The constitutional law professor from the University of Chicago didn't notice the centrepiece of his agenda was not constitutional?  How did that happen?
Maybe a stinging decision is coming, maybe not, but in a purely political sense this is how it looks:  We were in crisis in 2009 - we still are - and instead of doing something strong and pertinent about our economic woes, the president wasted history's time.

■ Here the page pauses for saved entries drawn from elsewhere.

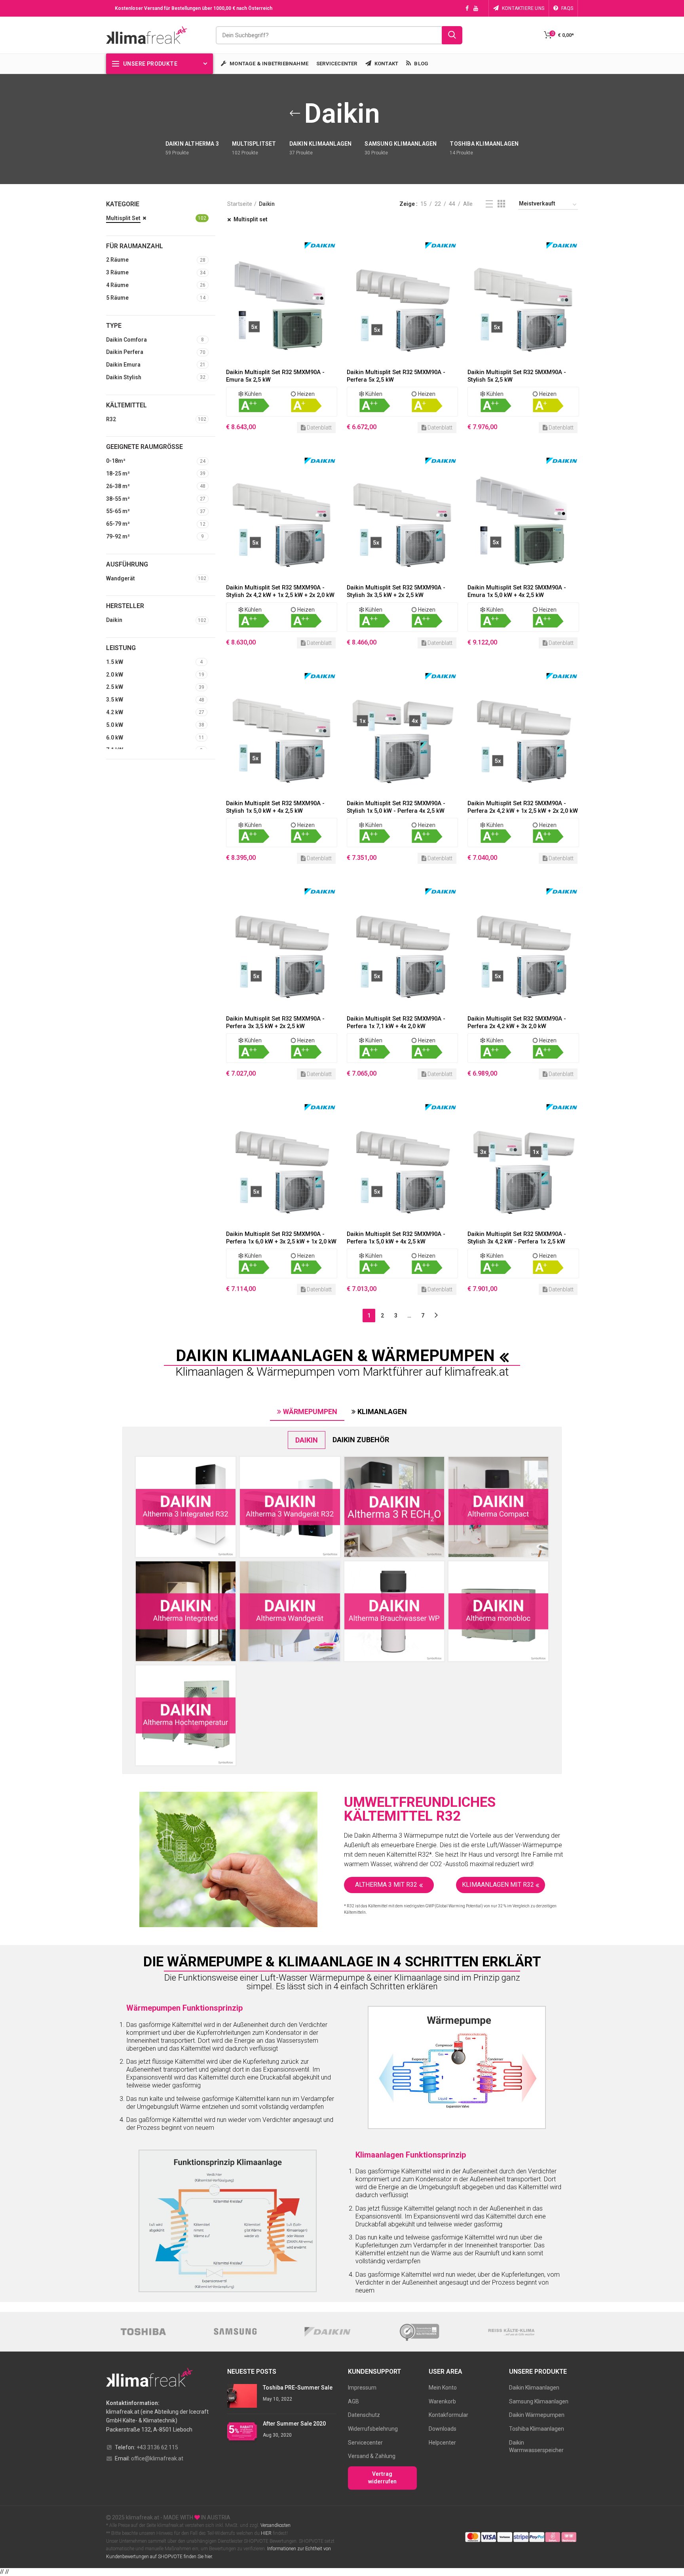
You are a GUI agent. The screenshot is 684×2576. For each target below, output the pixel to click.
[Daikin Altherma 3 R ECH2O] (394, 1507)
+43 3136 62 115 (157, 2447)
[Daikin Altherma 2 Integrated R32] (186, 1507)
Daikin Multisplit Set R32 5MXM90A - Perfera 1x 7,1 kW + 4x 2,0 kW (396, 1022)
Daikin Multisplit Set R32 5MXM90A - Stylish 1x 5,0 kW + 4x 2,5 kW (275, 807)
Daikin (306, 1440)
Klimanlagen (382, 1411)
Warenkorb (442, 2401)
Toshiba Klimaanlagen (536, 2429)
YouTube (476, 8)
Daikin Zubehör (360, 1439)
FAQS (567, 8)
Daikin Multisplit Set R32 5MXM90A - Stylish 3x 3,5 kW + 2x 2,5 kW (396, 591)
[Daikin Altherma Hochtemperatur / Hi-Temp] (186, 1715)
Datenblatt (319, 427)
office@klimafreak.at (157, 2458)
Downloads (442, 2429)
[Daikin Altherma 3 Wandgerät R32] (290, 1507)
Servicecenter (365, 2442)
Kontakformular (448, 2415)
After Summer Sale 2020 (294, 2423)
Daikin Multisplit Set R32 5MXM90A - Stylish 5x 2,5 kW (516, 376)
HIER (266, 2533)
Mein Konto (443, 2387)
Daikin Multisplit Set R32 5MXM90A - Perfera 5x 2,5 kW (396, 376)
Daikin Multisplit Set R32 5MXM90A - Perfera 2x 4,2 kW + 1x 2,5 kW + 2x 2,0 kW (522, 807)
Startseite (239, 204)
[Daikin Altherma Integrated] (186, 1611)
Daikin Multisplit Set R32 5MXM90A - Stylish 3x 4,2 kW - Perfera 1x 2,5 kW (516, 1237)
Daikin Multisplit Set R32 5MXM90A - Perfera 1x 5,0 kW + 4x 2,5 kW (396, 1237)
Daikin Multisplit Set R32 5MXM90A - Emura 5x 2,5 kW (275, 376)
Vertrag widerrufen (382, 2478)
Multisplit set (251, 219)
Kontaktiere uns (523, 8)
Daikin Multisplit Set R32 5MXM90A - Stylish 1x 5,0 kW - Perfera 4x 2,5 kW (396, 807)
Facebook (467, 8)
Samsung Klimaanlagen (538, 2401)
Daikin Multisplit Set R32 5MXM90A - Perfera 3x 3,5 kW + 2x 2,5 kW (275, 1022)
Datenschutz (364, 2415)
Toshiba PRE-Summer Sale (297, 2387)
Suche (452, 35)
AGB (353, 2401)
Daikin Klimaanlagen (534, 2387)
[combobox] (339, 35)
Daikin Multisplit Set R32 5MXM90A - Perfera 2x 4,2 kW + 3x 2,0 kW (516, 1022)
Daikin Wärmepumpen (536, 2415)
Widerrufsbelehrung (373, 2429)
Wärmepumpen (310, 1411)
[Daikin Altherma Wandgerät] (290, 1611)
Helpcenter (442, 2442)
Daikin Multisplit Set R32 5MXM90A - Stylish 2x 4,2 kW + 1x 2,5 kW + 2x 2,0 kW (280, 591)
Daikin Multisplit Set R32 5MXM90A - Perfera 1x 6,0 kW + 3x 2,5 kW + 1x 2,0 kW (281, 1237)
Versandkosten (275, 2525)
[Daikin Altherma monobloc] (498, 1611)
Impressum (362, 2387)
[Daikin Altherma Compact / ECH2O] (498, 1507)
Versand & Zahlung (371, 2456)
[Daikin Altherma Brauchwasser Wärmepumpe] (394, 1611)
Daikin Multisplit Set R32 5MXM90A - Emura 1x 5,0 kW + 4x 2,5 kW (516, 591)
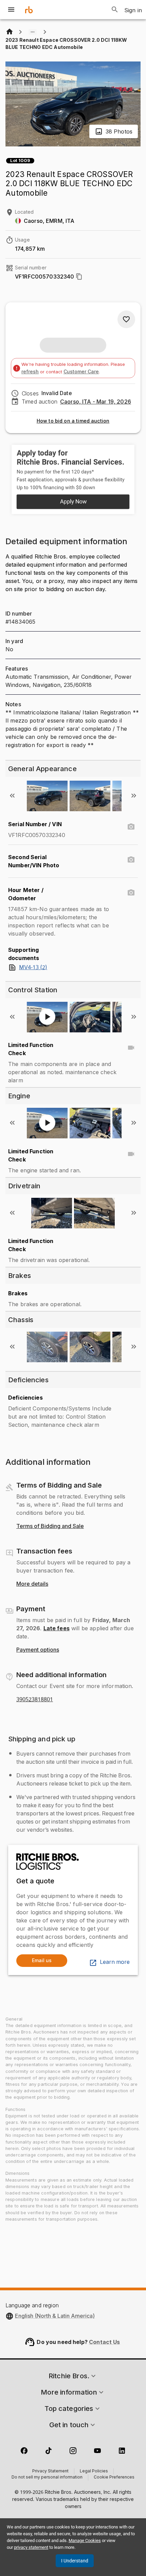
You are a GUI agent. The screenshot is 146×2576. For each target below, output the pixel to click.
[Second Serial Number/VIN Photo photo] (131, 860)
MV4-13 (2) (33, 967)
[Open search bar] (115, 9)
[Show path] (33, 32)
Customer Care (81, 371)
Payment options (37, 1650)
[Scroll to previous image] (12, 795)
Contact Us (104, 2342)
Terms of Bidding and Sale (50, 1526)
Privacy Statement (50, 2471)
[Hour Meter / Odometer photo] (131, 893)
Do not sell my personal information (47, 2477)
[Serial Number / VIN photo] (131, 827)
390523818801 (34, 1699)
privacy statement (31, 2547)
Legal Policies (94, 2471)
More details (32, 1584)
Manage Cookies (85, 2540)
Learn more (115, 1962)
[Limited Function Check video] (131, 1047)
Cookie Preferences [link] (114, 2477)
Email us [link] (42, 1960)
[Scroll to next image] (134, 795)
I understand (74, 2560)
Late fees (56, 1628)
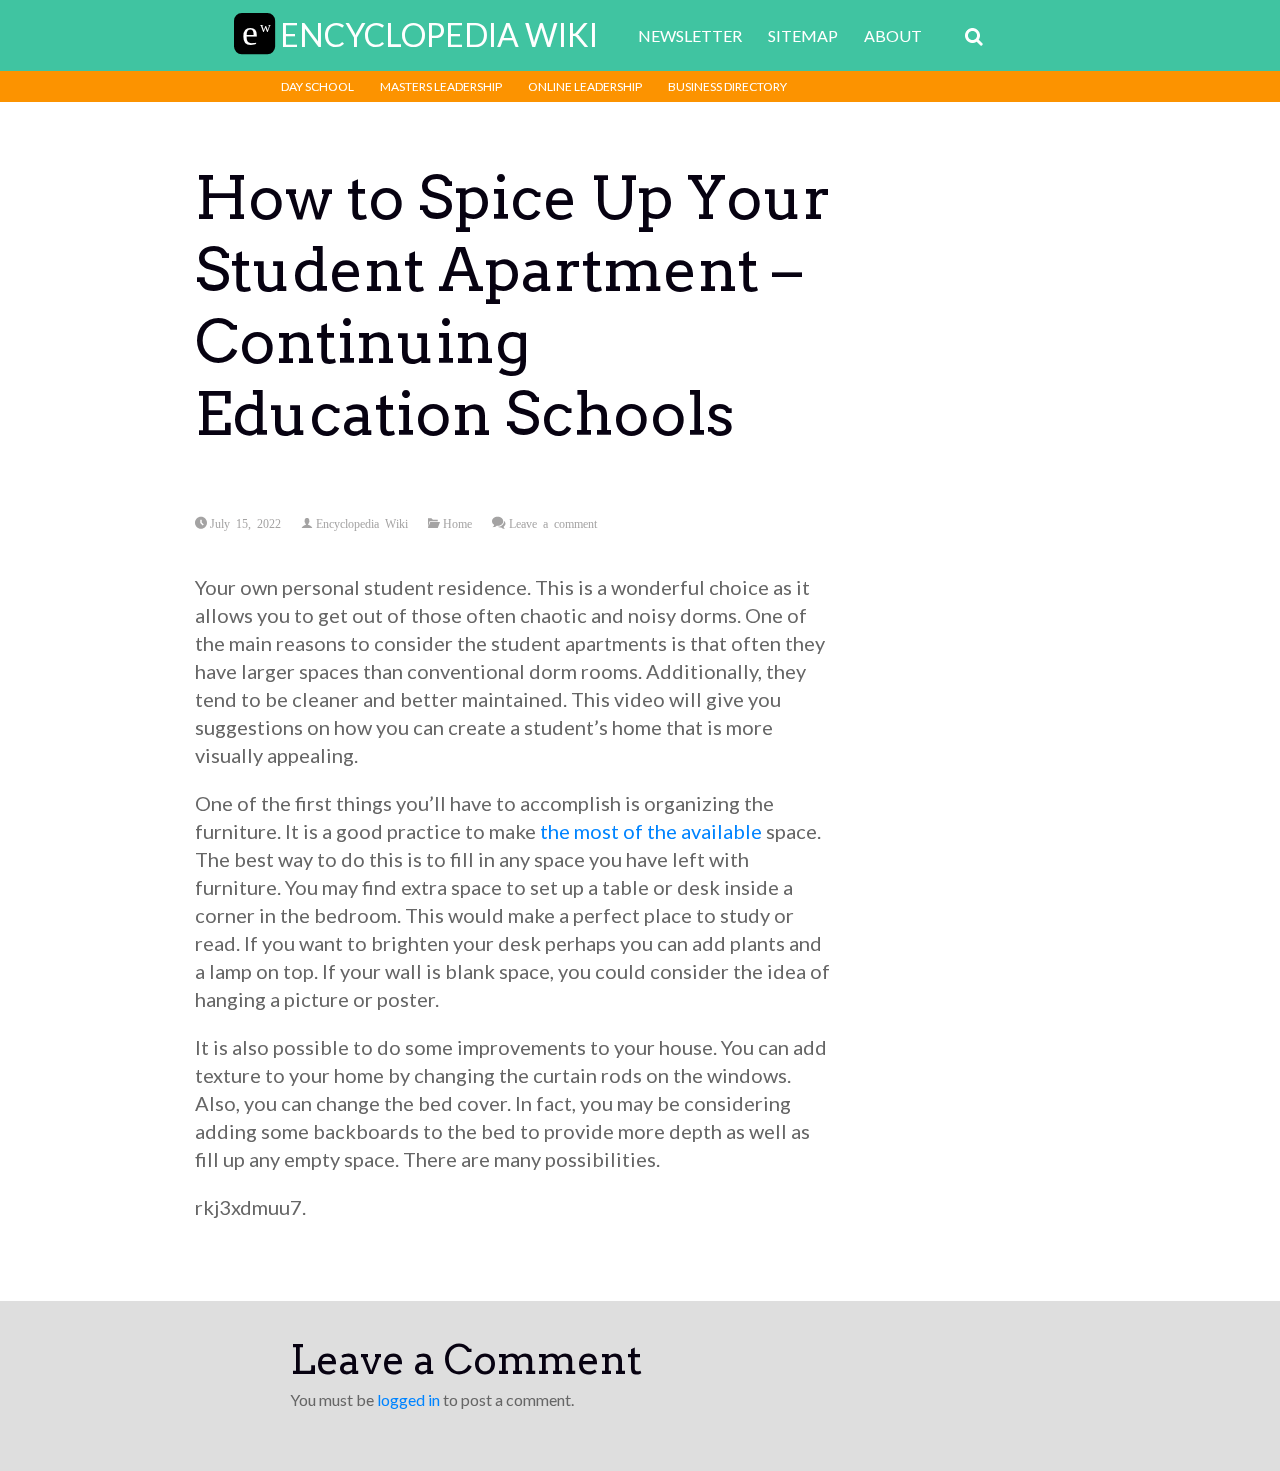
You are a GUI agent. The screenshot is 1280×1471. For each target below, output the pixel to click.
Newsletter (690, 35)
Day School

With Americans largely believing that his stimulus package was ineffective, President Obama needs his healthcare law to be upheld, even if it remains unpopular.  Otherwise he will be left broken, embarrassed, and without any record of significance after a full term in office.



Thursday, 29 March 2012

The Shackles of Re-election

The President of the United States participates in many international meetings, and chances are that throughout a term in office he will be caught out by an open mic at least once or twice.  President Obama was in open mic strife once again several days ago, during a meeting with Russian President Dmitry Medvedev:



In comments that were not intended to be broadcast publicly, Mr. Obama candidly assures the Russian President (and by proxy his successor, Vladimir Putin) that he will be able to negotiate over the issue of missile defense with more flexibility following his 'last election' in November.

The President's assurances are certainly correct.  But they are also problematic from a political perspective, because the implications set forth in that statement are unlikely to be well received back in the United States.

Mr. Obama is essentially saying this:  'After the November elections, I will never have to face the American people again.  It will no longer matter whether or not my decisions have popular support. So I will be able to make a deal with you then.'

These implications are clear because the President explicitly mentions that November is his last election.  George W. Bush was phenomenally unpopular throughout much of his second term - but it mattered very little, because he was not anchored by the political accountability that comes with the spectre of re-election.

Republicans will argue that the same applies for President Obama.  They will assert that unfettered by any accountability to the American public, Mr. Obama will be free to do as he likes, no matter how radical or unpopular his policies may be.

You can expect this argument to be completely overblown by Mr. Obama's political opposition, but there is an incontrovertible truth at its heart.

Of course, this would be the case for any two term President - one could argue that it is a glaring flaw in the case for term limits.  But Mr. Obama needs to be more discreet in front of microphones from now on - because that 'flexibility' of which he spoke will apply to much more than missile defence, and Republicans will make sure that every single voter knows it.